You would be unreasonable to ask him to buy presents, when he has specifically told you that he and his wife have decided not to do that. They are generous to you in other ways. As is their prerogative. You don’t have to agree or like it, but you do have to respect their choices. You can adjust your gift giving/response in light of your views of this, but that is it.
The problem you have is that your children have linked getting gifts with being liked/loved, and lack of gifts as a sign of dislike, when this is not the case. They are children, but it’s not something every child believes and if they do there is a reason that message has been picked up. You say you don’t mind re the gifts, but I’m not so sure
that’s true. I think it will be hard to convince your children of something you don’t actually believe either, if you are honest.

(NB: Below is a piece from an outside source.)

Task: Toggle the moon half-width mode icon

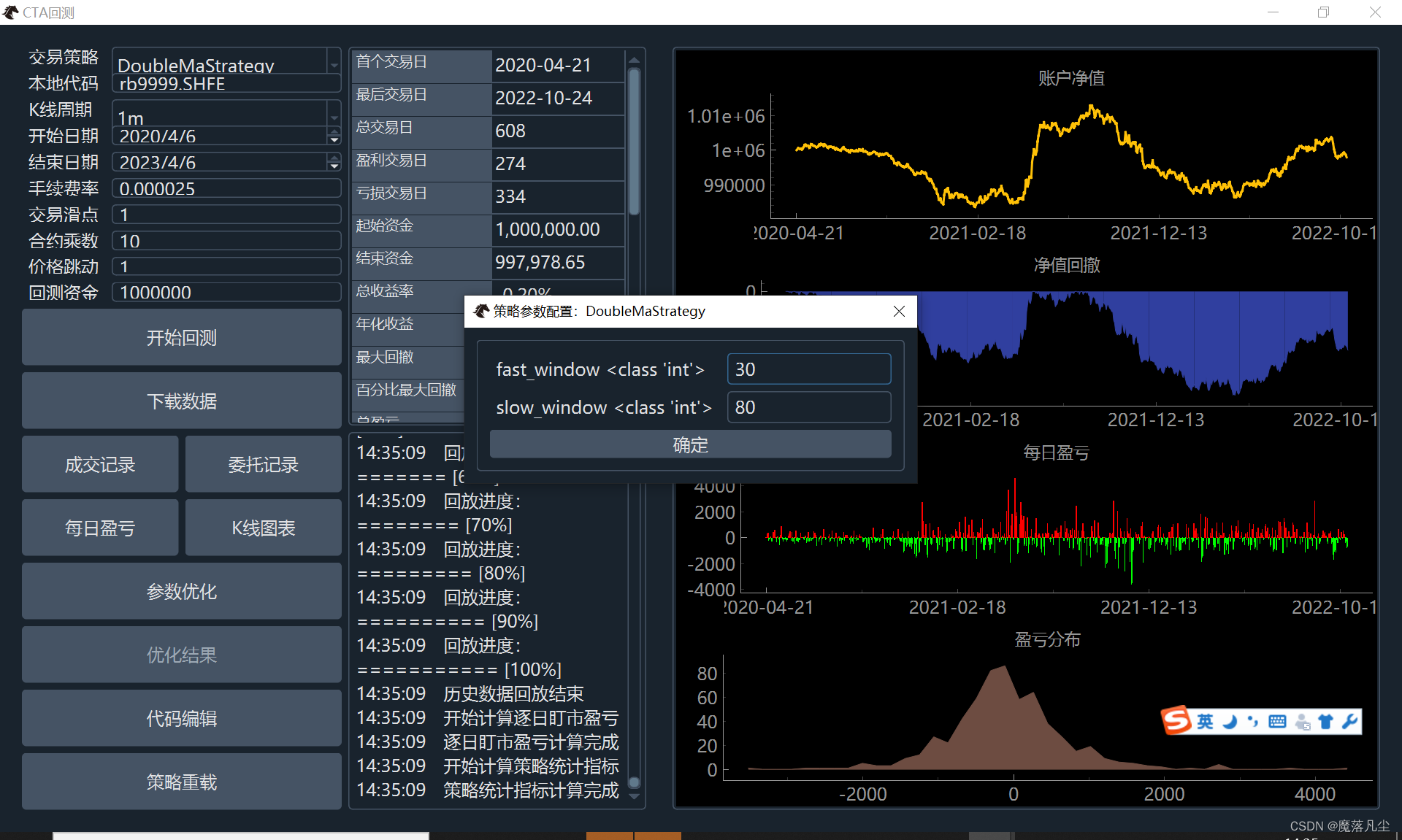Action: point(1230,722)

I also think it’s a bad idea- if you do ask him and he does, what message are you sending your children? You’ve just confirmed that presents are a demonstration of regard or love, and a lack of one is the opposite. You are concreting in that fear/belief your daughter has, and frankly, that’s the last thing you should be doing given her sensitivity with regards to her step-father’s family’s gift-giving practices. It’s not helpful or healthy to her to take this track, even if it does (temporarily) cheer her up, thus making you feel better.
Your brother may genuinely just not be terribly interested in your children. It sounds like he and his wife are childless- assuming that’s by choice, it should perhaps not be a surprise to you that he is a bit indifferent about them. I’m sure he is generally fond of them, but may not really interested forming a closer bond. If they’re childlessness is not by choice, the situation is more nuanced, but still understandable that he might chose to have a more distant relationship with your children As long as he is not unkind to them, I don’t think there is much to criticise. He might not be uncle of the year, but he’s not causing harm. Equally, you can chose to decide how you respond to that indifference and may decide it has a negative impact on your relationship with your DB&SIL.
In his position, if you demanded/suggested a present to prove to a child I liked or loved them, I’d not be terribly impressed. I’d suggest you work out a way to demonstrate to your child the inaccuracy of that assumption rather than expect me to adjust my behaviour to appease the child’s misconception.